Si la baisse de la fréquentation de l’officine peut constituer une vraie question, comme en convient Bertrand Cadillon, le poids des volumes dans l’évolution du chiffre d’affaires doit être scruté attentivement. Or en dépit de la convention médicale signée le 4 juin 2024 et qui prévoit – entre autres- une réduction de la polymédication et une baisse des prescriptions d’analgésiques de palier 2 et des IPP, ils tendent à se maintenir. Mieux même, les volumes prescrits progressent, constate formellement Bastien Legrand.
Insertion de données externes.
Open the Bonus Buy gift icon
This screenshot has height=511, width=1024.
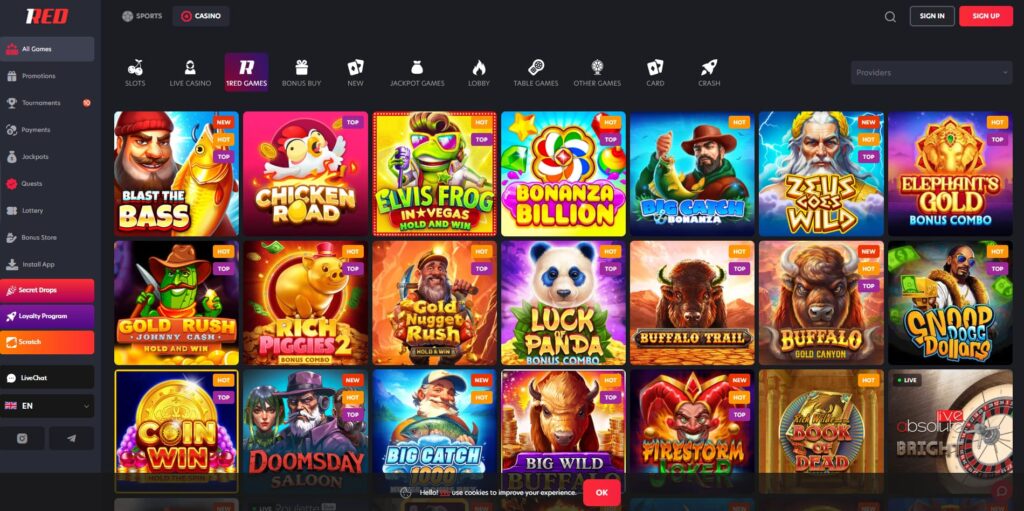(x=301, y=67)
Il en veut pour preuve de cette tendance les chiffres du premier semestre 2025 qui font état d’une hausse des honoraires à l’ordonnance, « contrairement à 2024 où on avait un tassement ». L’effet volume doit sans aucun doute peser dans la progression du chiffre d’affaires, analyse Bertrand Cadillon, car sur la même période l’économie officinale a subi une nouvelle baisse des prix du médicament. Mais un autre facteur vient cependant brouiller la lecture des cartes. Le phénomène La poussée exercée par les médicaments chers (plus de 150 euros) dont le chiffre d’affaires a, à nouveau, augmenté de 10 % en 2024, selon Bertrand Cadillon. Les produits dont le prix excède 1 930 euros connaissent des progressions similaires et constituent 24 % du chiffre d’affaires. Un chiffre d’affaires désormais détenu à 43 % par des produits d’un prix supérieur à 470 euros !

Cette tendance n’est pas nouvelle. Mais d’année en année, la prépondérance des médicaments chers dans l’activité n’est pas sans inquiéter les titulaires qui y voient un poids à la fois pour leur trésorerie et pour la rentabilité de leur entreprise. Car elle constitue un paramètre de plus à intégrer au pilotage d’une économie officinale de plus en plus complexe.

 

17 % des pharmacies étudiées

Les différences pouvant intervenir entre les chiffres communiqués par les trois cabinets comptables résultent de l’assiette utilisée, des clôtures des bilans étudiés et des typologies de pharmacies clientes de chacun des trois réseaux. Ainsi, sur ce panel de 3 229 officines, soit 17 % des pharmacies françaises, 1 853 étaient suivies par un expert-comptable CGP, 876 par un expert-comptable Rydge (anciennement KPMG) et 500 par Fiducial. Ce dernier réseau a basé ses données sur des bilans clôturés entre juin et décembre 2024 tandis que Rydge englobait l’année calendaire et CGP la période de mars à septembre 2024.

2025 : une première radioscopie du chiffre d’affaires

Comme il a achevé 2024, le chiffre d’affaires se comporte de manière identique au premier semestre 2025 avec un hausse de 4,68 %, selon les données communiquées par le réseau CGP à l’occasion de la « Journée de l’économie de l’officine ». Le segment de TVA à 2,1 % progresse de 5,73 %, celui de TVA à 20 % de 4,63 % et les produits de TVA à 5,5 % connaissent une hausse de 3,24 % de leurs ventes. Les vaccins et tests sont en augmentation de 22 % par rapport à la même période de 2024 et rapportent en moyenne 2 756 euros à l’officine. Les médicaments dont le prix excède 150 euros, mais proportionnellement peu générateurs de marge, connaissent une croissance de 9 % de leurs ventes, à 372 281 euros. Ceux d’un prix supérieur à 1930 euros voient leur chiffre d’affaires augmenter de 0,66 % , à 162 577 euros. Dans ce contexte, le chiffre d’affaires -hors médicaments chers- n’évolue plus que de 3 % pour atteindre en moyenne, 927 430 euros.